Here's the problem, the program is used to reverse text while I am learning C++, and that is an exercise. It worked nicely through English characters. Then I started to think: what if I add Chinese characters into the program? It gives me something pretty strange. Anyway, here's the code:
#include <iostream>
#include <windows.h>
usingnamespace std;
int main()
{
char p[]="Hello. 您好。";
cout << "Text: " << p << endl;
cout << "Reversed text: ";
for(int i=strlen(p)-1;i>=0;i--)
{
if ((int)p[i]<0) //to see is that a Chinese character
{
cout << p[i] << p[i+1];
i--;
}
else {cout << p[i];}
Sleep( 100 );
}
cout << endl;
system("pause >nul");
return 0;
}
The strange thing is there is always a character at the front after reversing which should not exist. Example:
---------- ---------- ---------- ---------- ----------
---------- ---------- ---------- ---------- ----------
It just doesn't seem to make sense, I tried to prevent it by changing the for(int i=strlen(p)-1;i>=0;i--) into for(int i=strlen(p)-2;i>=0;i--), but then it would make an English character disappear if it ends with an English character. Can anyone help to fix this?

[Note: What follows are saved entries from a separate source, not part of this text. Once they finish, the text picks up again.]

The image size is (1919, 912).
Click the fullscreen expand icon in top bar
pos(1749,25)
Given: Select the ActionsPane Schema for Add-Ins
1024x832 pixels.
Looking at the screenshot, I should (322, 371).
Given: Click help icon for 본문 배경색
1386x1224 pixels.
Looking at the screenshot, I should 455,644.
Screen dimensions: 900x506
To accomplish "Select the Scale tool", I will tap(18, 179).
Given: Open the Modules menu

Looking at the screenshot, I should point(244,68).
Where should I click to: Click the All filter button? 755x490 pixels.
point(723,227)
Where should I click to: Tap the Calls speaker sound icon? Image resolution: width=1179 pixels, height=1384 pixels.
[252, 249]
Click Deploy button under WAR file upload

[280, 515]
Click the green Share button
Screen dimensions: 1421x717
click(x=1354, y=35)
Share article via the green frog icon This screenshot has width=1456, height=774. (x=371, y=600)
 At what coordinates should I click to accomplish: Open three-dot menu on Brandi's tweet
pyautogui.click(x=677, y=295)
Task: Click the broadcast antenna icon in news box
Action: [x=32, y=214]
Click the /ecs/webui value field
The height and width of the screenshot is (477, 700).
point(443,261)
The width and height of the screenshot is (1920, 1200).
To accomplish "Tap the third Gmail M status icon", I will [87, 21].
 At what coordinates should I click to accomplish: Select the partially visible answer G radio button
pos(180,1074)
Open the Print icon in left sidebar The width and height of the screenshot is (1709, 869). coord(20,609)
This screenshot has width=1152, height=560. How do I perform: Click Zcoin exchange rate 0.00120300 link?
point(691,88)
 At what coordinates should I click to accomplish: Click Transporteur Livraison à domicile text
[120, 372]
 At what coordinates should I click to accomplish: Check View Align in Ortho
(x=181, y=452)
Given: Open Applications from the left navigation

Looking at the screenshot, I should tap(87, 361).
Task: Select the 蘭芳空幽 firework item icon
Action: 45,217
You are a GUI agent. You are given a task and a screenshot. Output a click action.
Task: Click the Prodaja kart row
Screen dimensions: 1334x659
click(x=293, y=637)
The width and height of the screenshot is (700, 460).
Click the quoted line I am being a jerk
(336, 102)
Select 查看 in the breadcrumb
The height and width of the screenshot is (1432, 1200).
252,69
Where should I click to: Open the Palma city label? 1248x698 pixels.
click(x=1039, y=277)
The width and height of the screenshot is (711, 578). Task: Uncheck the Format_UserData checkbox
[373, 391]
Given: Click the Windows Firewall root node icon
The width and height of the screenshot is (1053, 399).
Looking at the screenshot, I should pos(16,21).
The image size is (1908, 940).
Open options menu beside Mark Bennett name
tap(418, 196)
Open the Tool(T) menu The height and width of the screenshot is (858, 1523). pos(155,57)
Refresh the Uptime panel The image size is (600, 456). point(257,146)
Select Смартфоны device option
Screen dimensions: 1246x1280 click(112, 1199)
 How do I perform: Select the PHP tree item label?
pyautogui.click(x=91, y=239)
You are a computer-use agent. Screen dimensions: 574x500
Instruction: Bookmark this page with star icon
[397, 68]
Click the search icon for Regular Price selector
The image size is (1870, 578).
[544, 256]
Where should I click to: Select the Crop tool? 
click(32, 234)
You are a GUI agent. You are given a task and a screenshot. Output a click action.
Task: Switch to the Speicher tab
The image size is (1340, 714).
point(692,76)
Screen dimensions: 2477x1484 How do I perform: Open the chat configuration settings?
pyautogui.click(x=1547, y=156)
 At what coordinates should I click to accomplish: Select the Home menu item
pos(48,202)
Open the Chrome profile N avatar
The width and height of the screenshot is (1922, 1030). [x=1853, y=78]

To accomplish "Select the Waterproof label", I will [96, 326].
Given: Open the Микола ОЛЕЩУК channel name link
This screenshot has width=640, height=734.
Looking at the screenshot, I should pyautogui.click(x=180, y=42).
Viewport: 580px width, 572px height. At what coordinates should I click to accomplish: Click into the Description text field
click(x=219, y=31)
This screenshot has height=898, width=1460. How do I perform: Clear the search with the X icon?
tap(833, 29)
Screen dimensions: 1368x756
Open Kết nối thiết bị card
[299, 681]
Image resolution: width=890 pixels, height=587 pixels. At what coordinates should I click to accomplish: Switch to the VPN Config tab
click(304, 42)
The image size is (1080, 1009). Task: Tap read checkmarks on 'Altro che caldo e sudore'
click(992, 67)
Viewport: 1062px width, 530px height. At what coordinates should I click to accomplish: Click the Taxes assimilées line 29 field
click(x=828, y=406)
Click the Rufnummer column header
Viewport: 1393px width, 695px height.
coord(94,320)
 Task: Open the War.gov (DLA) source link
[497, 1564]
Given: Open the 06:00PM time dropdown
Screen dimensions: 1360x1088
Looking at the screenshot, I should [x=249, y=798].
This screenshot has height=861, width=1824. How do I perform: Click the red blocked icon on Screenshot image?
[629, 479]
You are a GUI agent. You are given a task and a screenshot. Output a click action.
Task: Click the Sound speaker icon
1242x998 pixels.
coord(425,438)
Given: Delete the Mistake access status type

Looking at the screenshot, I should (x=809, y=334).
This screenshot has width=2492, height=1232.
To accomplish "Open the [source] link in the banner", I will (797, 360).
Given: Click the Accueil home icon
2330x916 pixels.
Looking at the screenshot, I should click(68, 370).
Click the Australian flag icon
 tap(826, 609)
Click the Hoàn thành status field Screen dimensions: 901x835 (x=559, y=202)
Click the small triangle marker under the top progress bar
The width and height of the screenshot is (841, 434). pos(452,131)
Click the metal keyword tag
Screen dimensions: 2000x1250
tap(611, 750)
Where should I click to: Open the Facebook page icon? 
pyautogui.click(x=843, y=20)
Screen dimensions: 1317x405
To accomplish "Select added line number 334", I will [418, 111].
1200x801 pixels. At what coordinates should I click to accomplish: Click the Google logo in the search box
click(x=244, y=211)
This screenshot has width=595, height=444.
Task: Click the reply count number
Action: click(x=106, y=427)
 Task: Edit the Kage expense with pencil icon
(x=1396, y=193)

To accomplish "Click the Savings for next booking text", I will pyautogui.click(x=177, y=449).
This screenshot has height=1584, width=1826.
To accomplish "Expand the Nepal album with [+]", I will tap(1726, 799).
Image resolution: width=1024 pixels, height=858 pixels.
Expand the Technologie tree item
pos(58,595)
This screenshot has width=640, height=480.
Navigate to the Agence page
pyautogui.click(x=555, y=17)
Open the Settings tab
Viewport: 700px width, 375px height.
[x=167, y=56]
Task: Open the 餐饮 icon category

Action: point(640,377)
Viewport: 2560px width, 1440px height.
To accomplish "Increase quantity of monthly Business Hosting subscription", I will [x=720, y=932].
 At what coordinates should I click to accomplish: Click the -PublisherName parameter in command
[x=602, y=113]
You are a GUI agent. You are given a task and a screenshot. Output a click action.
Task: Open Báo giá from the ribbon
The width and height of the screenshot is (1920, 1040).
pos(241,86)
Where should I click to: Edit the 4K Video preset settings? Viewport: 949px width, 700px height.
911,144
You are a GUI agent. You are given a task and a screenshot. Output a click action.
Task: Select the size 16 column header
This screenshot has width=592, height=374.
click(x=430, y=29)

You are scanning the string backwards and determining if you have found a Chinese character by seeing if the byte value is >127 (which you aren't doing quite correctly since you are assuming that char is signed). But by then, you have already gone past, and printed, the other bytes that make up the character, and you've printed them in the wrong order. You want to reverse the characters, not the individual bytes that make up a multi-byte character.
So to handle the Chinese characters (or UTF8 generally) you need to scan the string forwards. One possibility is to make an array of the start indices of the characters and then go through that in reverse to print the characters from the string. (see code below)
Alternatively, you could scan the string backwards but always keep three bytes in a buffer queue. That way, if you come across a multi-byte-indicating byte code you haven't already printed out the bytes (in the wrong order).
It works for me. You must have done something wrong (in Dev-C++, at least). You probably ran your old code somehow.
[output]
$ ./reverse
Text: Hello. 您好。
。好您 .olleH
[/code]
I know that, but I have made a new source file for testing the code so that it is a completely new file, therefore, I didn't run my old codes. (T.T)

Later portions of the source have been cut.